W porównaniu do ubiegłorocznego zestawienia wartość „Królewskich” spadła o blisko 14 proc., ale mimo to obronili oni pozycję lidera rankingu.
Realowi po piętach depcze odwieczny rywal z La Liga – FC Barcelona (1,413 mld euro). Kataloński klub zyskał na wartości w porównaniu z poprzednim rankingiem (+1,4 proc.).
Miejsce na najniższym stopniu podium zajął Manchester United (1,314 mld euro).
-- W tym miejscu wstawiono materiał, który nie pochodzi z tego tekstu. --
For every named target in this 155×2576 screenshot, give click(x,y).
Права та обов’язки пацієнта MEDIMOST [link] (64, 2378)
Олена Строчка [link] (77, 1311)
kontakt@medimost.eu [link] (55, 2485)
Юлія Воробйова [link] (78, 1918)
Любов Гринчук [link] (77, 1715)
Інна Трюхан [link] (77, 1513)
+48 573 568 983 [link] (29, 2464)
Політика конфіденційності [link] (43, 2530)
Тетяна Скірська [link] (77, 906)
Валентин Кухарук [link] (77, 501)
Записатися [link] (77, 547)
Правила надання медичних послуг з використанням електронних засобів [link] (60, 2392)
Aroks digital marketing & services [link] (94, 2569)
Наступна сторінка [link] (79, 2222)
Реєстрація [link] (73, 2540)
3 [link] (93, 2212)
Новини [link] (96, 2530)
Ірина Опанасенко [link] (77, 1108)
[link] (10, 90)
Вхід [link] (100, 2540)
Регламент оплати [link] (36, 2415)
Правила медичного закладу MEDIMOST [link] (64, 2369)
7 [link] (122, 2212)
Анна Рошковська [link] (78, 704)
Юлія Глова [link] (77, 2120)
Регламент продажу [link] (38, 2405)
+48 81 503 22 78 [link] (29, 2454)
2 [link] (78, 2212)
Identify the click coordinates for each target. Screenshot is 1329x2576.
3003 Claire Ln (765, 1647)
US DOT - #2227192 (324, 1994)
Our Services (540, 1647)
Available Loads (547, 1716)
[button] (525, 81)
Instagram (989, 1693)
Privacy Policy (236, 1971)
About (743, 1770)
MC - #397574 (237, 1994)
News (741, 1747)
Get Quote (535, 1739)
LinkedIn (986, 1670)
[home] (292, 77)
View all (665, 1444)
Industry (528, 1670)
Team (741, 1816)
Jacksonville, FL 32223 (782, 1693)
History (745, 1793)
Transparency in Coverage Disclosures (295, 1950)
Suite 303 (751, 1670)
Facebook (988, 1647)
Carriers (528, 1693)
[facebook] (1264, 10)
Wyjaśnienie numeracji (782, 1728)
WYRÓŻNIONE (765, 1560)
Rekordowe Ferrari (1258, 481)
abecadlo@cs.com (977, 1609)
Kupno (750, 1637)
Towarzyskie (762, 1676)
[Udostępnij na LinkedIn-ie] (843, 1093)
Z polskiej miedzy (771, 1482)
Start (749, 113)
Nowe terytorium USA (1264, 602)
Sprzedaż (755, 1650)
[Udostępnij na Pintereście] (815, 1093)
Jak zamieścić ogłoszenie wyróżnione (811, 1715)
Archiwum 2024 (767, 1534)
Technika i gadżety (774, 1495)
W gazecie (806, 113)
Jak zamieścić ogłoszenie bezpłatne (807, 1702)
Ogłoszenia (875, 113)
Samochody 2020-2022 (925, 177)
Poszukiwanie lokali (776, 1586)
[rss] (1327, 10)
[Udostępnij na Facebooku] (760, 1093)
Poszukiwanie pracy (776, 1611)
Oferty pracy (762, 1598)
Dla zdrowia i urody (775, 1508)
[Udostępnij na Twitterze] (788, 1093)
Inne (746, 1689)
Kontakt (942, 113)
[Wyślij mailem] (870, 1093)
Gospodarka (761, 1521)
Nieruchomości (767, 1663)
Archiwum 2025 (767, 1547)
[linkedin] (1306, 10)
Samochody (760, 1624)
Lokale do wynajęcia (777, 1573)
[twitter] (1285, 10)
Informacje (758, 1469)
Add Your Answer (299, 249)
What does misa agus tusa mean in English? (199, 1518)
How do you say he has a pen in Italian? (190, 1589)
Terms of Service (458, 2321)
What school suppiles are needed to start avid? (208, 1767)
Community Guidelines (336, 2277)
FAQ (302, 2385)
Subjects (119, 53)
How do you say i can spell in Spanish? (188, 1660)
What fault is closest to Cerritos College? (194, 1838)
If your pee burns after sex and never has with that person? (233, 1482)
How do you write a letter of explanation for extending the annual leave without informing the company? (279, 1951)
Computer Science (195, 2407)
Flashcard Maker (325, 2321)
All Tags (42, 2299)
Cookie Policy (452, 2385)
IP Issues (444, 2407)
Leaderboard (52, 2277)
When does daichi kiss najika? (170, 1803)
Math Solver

Angielskie kluby zdominowały czołową dziesiątkę rankingu. W Top 10 jest aż sześciu przedstawicieli Premier League (m.in. Liverpool – 4. miejsce, Manchester City – 5., Chelsea – 8.).
Czytaj też: Zarabia 15 milionów euro rocznie. Zobacz, co Gareth Bale wyczynia w trakcie meczów Realu Madryt
Bayern Monachium to najbardziej wartościowy klub Niemiec (1,056 mld euro daje mu 6. miejsce w rankingu), z gigantyczną przewagą nad konkurentami. Wartość drugiej na rynku niemieckim Borussii Dortmund to 487 mln euro.
We Francji dominuje Paris Saint-Germain (967 mln euro, 7. pozycja w rankingu), zaś we Włoszech Juventus Turyn (11. miejsce).
Autorzy raportu – firma konsultingowa Brand Finance - zauważają, że po raz pierwszy od sześciu lat łączna wartość klubów z czołowej „50” jest niższa niż w roku poprzednim. Spadek wartości wynosi 751 mln euro, czyli ok. 3,7 proc.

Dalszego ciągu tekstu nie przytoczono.